Best practices for workflows
This page contains the collective wisdom of experienced users of dbt on how to best use it in your analytics work. Observing these best practices will help your analytics team work as effectively as possible, while implementing the pro-tips will add some polish to your dbt projects!
Best practice workflows
Version control your dbt project
All dbt projects should be managed in version control. Git branches should be created to manage development of new features and bug fixes. All code changes should be reviewed by a colleague (or yourself) in a Pull Request prior to merging into your production branch, such as main.
We've codified our best practices in Git, in our Git guide.
Use separate development and production environments
dbt makes it easy to maintain separate production and development environments through the use of targets within a profile. We recommend using a dev target when running dbt from your command line and only running against a prod target when running from a production deployment. You can read more about managing environments here.
Use a style guide for your project
SQL styles, field naming conventions, and other rules for your dbt project should be codified, especially on projects where multiple dbt users are writing code.

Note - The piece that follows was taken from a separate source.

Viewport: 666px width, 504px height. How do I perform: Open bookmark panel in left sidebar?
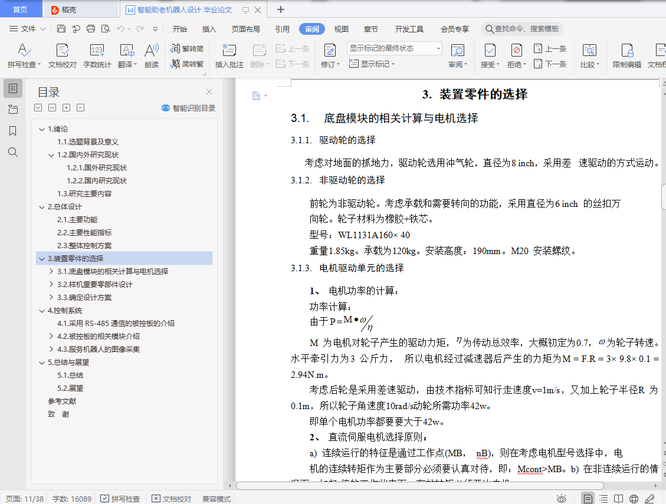point(13,131)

We've made our style guide public – these can act as a good starting point for your own style guide.
Best practices in dbt projects
Use the ref function
The ref function is what makes dbt so powerful! Using the ref function allows dbt to infer dependencies, ensuring that models are built in the correct order. It also ensures that your current model selects from upstream tables and views in the same environment that you're working in.
Always use the ref function when selecting from another model, rather than using the direct relation reference (e.g. my_schema.my_table).

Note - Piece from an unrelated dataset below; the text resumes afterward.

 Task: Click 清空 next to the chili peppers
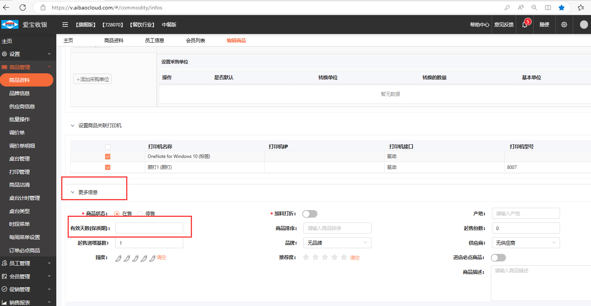pos(161,258)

Limit references to raw data
Your dbt project will depend on raw data stored in your database. Since this data is normally loaded by third parties, the structure of it can change over time – tables and columns may be added, removed, or renamed. When this happens, it is easier to update models if raw data is only referenced in one place.
We recommend defining your raw data as sources, and selecting from the source rather than using the direct relation reference. Our dbt projects don't contain any direct relation references in any models.

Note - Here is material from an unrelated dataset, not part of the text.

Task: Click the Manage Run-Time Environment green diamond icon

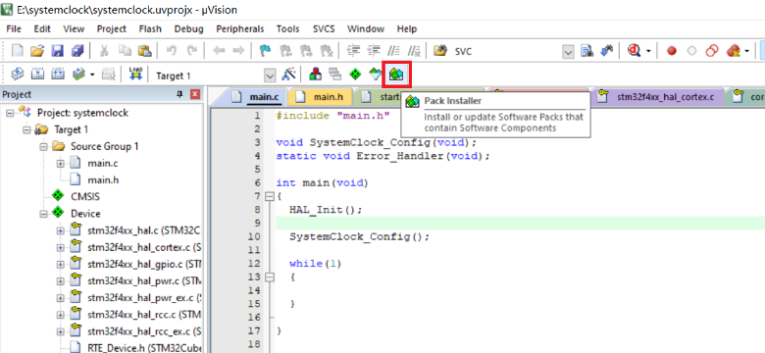Action: (x=355, y=75)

Rename and recast fields once
Raw data is generally stored in a source-conformed structure, that is, following the schema and naming conventions that the source defines. Not only will this structure differ between different sources, it is also likely to differ from the naming conventions you wish to use for analytics.
The first layer of transformations in a dbt project should:
- Select from only one source
- Rename fields and tables to fit the conventions you wish to use within your project, for example, ensuring all timestamps are named <event>_at. These conventions should be declared in your project coding conventions (see above).
- Recast fields into the correct data type, for example, changing dates into UTC and prices into dollar amounts.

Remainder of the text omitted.